Directive
Please render each line of the records below as one string in a JSON list, skipping any blank lines.

Excerpted records
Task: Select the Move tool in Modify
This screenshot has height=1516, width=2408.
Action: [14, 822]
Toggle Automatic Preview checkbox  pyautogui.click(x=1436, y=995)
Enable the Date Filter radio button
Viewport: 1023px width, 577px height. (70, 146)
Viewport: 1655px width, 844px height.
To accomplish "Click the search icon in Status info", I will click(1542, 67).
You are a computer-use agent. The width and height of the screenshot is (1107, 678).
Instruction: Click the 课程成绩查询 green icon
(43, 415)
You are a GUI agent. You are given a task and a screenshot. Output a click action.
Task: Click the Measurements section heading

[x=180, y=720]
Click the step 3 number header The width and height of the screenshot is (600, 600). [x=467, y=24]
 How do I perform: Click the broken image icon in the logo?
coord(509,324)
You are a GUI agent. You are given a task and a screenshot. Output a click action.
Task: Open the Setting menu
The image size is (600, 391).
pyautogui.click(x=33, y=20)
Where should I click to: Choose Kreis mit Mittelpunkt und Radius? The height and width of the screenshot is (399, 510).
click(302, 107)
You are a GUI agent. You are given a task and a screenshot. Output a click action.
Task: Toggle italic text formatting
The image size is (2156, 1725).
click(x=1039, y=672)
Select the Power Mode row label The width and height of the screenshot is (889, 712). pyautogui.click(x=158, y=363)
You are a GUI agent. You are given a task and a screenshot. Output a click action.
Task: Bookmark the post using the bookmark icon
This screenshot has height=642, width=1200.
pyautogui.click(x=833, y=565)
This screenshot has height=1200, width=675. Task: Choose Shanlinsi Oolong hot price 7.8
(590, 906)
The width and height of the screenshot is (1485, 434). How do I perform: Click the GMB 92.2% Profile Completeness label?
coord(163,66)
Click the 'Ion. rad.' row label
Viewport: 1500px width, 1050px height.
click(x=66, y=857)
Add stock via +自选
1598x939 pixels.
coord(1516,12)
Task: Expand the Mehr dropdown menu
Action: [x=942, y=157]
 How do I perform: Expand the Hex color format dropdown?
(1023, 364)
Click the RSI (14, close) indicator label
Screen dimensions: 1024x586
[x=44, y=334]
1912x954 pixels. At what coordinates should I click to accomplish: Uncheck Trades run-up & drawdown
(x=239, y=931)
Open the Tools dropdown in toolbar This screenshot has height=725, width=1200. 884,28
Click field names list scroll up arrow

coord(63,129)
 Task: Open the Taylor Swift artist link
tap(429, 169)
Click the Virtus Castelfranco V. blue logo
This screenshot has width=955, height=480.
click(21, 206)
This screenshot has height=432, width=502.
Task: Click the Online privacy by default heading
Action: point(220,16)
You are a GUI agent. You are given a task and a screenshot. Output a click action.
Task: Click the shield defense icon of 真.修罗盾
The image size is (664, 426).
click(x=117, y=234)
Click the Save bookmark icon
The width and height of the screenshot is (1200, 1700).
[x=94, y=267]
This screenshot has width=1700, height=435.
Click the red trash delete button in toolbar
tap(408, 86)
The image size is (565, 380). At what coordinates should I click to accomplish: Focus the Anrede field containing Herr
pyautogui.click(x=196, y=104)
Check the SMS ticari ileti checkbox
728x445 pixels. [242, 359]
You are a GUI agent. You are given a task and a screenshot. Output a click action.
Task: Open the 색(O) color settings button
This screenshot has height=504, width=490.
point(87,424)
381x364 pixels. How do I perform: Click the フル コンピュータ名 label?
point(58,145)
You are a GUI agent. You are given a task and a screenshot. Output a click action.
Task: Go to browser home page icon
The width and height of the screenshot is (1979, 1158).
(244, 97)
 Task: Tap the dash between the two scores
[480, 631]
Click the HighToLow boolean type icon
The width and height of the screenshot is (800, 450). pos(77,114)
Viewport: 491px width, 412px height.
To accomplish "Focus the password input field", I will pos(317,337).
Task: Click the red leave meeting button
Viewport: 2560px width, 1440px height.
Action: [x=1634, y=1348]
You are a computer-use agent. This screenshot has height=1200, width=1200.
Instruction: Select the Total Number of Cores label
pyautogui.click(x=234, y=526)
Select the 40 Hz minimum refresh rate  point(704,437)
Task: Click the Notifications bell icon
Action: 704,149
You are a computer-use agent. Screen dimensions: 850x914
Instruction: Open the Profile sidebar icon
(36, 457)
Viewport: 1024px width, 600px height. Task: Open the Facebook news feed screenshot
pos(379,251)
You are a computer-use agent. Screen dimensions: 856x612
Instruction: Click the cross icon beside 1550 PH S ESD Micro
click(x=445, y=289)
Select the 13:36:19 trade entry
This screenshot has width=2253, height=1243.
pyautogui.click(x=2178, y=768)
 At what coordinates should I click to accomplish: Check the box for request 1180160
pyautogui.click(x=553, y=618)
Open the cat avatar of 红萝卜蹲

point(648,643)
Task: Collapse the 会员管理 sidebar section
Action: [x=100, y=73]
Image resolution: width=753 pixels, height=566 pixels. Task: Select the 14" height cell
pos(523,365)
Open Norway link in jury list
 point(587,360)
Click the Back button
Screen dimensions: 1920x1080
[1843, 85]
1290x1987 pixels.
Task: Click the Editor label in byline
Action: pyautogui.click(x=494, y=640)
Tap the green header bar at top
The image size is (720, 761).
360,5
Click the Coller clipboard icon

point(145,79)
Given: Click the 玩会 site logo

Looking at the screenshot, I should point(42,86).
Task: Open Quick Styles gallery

Completed task
[
  "Task: Select the Move tool in Modify",
  "This screenshot has height=1516, width=2408.",
  "Action: [14, 822]",
  "Toggle Automatic Preview checkbox  pyautogui.click(x=1436, y=995)",
  "Enable the Date Filter radio button",
  "Viewport: 1023px width, 577px height. (70, 146)",
  "Viewport: 1655px width, 844px height.",
  "To accomplish \"Click the search icon in Status info\", I will click(1542, 67).",
  "You are a computer-use agent. The width and height of the screenshot is (1107, 678).",
  "Instruction: Click the 课程成绩查询 green icon",
  "(43, 415)",
  "You are a GUI agent. You are given a task and a screenshot. Output a click action.",
  "Task: Click the Measurements section heading",
  "[x=180, y=720]",
  "Click the step 3 number header The width and height of the screenshot is (600, 600). [x=467, y=24]",
  " How do I perform: Click the broken image icon in the logo?",
  "coord(509,324)",
  "You are a GUI agent. You are given a task and a screenshot. Output a click action.",
  "Task: Open the Setting menu",
  "The image size is (600, 391).",
  "pyautogui.click(x=33, y=20)",
  "Where should I click to: Choose Kreis mit Mittelpunkt und Radius? The height and width of the screenshot is (399, 510).",
  "click(302, 107)",
  "You are a GUI agent. You are given a task and a screenshot. Output a click action.",
  "Task: Toggle italic text formatting",
  "The image size is (2156, 1725).",
  "click(x=1039, y=672)",
  "Select the Power Mode row label The width and height of the screenshot is (889, 712). pyautogui.click(x=158, y=363)",
  "You are a GUI agent. You are given a task and a screenshot. Output a click action.",
  "Task: Bookmark the post using the bookmark icon",
  "This screenshot has height=642, width=1200.",
  "pyautogui.click(x=833, y=565)",
  "This screenshot has height=1200, width=675. Task: Choose Shanlinsi Oolong hot price 7.8",
  "(590, 906)",
  "The width and height of the screenshot is (1485, 434). How do I perform: Click the GMB 92.2% Profile Completeness label?",
  "coord(163,66)",
  "Click the 'Ion. rad.' row label",
  "Viewport: 1500px width, 1050px height.",
  "click(x=66, y=857)",
  "Add stock via +自选",
  "1598x939 pixels.",
  "coord(1516,12)",
  "Task: Expand the Mehr dropdown menu",
  "Action: [x=942, y=157]",
  " How do I perform: Expand the Hex color format dropdown?",
  "(1023, 364)",
  "Click the RSI (14, close) indicator label",
  "Screen dimensions: 1024x586",
  "[x=44, y=334]",
  "1912x954 pixels. At what coordinates should I click to accomplish: Uncheck Trades run-up & drawdown",
  "(x=239, y=931)",
  "Open the Tools dropdown in toolbar This screenshot has height=725, width=1200. 884,28",
  "Click field names list scroll up arrow",
  "coord(63,129)",
  " Task: Open the Taylor Swift artist link",
  "tap(429, 169)",
  "Click the Virtus Castelfranco V. blue logo",
  "This screenshot has width=955, height=480.",
  "click(21, 206)",
  "This screenshot has height=432, width=502.",
  "Task: Click the Online privacy by default heading",
  "Action: point(220,16)",
  "You are a GUI agent. You are given a task and a screenshot. Output a click action.",
  "Task: Click the shield defense icon of 真.修罗盾",
  "The image size is (664, 426).",
  "click(x=117, y=234)",
  "Click the Save bookmark icon",
  "The width and height of the screenshot is (1200, 1700).",
  "[x=94, y=267]",
  "This screenshot has width=1700, height=435.",
  "Click the red trash delete button in toolbar",
  "tap(408, 86)",
  "The image size is (565, 380). At what coordinates should I click to accomplish: Focus the Anrede field containing Herr",
  "pyautogui.click(x=196, y=104)",
  "Check the SMS ticari ileti checkbox",
  "728x445 pixels. [242, 359]",
  "You are a GUI agent. You are given a task and a screenshot. Output a click action.",
  "Task: Open the 색(O) color settings button",
  "This screenshot has height=504, width=490.",
  "point(87,424)",
  "381x364 pixels. How do I perform: Click the フル コンピュータ名 label?",
  "point(58,145)",
  "You are a GUI agent. You are given a task and a screenshot. Output a click action.",
  "Task: Go to browser home page icon",
  "The width and height of the screenshot is (1979, 1158).",
  "(244, 97)",
  " Task: Tap the dash between the two scores",
  "[480, 631]",
  "Click the HighToLow boolean type icon",
  "The width and height of the screenshot is (800, 450). pos(77,114)",
  "Viewport: 491px width, 412px height.",
  "To accomplish \"Focus the password input field\", I will pos(317,337).",
  "Task: Click the red leave meeting button",
  "Viewport: 2560px width, 1440px height.",
  "Action: [x=1634, y=1348]",
  "You are a computer-use agent. This screenshot has height=1200, width=1200.",
  "Instruction: Select the Total Number of Cores label",
  "pyautogui.click(x=234, y=526)",
  "Select the 40 Hz minimum refresh rate  point(704,437)",
  "Task: Click the Notifications bell icon",
  "Action: 704,149",
  "You are a computer-use agent. Screen dimensions: 850x914",
  "Instruction: Open the Profile sidebar icon",
  "(36, 457)",
  "Viewport: 1024px width, 600px height. Task: Open the Facebook news feed screenshot",
  "pos(379,251)",
  "You are a computer-use agent. Screen dimensions: 856x612",
  "Instruction: Click the cross icon beside 1550 PH S ESD Micro",
  "click(x=445, y=289)",
  "Select the 13:36:19 trade entry",
  "This screenshot has width=2253, height=1243.",
  "pyautogui.click(x=2178, y=768)",
  " At what coordinates should I click to accomplish: Check the box for request 1180160",
  "pyautogui.click(x=553, y=618)",
  "Open the cat avatar of 红萝卜蹲",
  "point(648,643)",
  "Task: Collapse the 会员管理 sidebar section",
  "Action: [x=100, y=73]",
  "Image resolution: width=753 pixels, height=566 pixels. Task: Select the 14\" height cell",
  "pos(523,365)",
  "Open Norway link in jury list",
  " point(587,360)",
  "Click the Back button",
  "Screen dimensions: 1920x1080",
  "[1843, 85]",
  "1290x1987 pixels.",
  "Task: Click the Editor label in byline",
  "Action: pyautogui.click(x=494, y=640)",
  "Tap the green header bar at top",
  "The image size is (720, 761).",
  "360,5",
  "Click the Coller clipboard icon",
  "point(145,79)",
  "Given: Click the 玩会 site logo",
  "Looking at the screenshot, I should point(42,86).",
  "Task: Open Quick Styles gallery"
]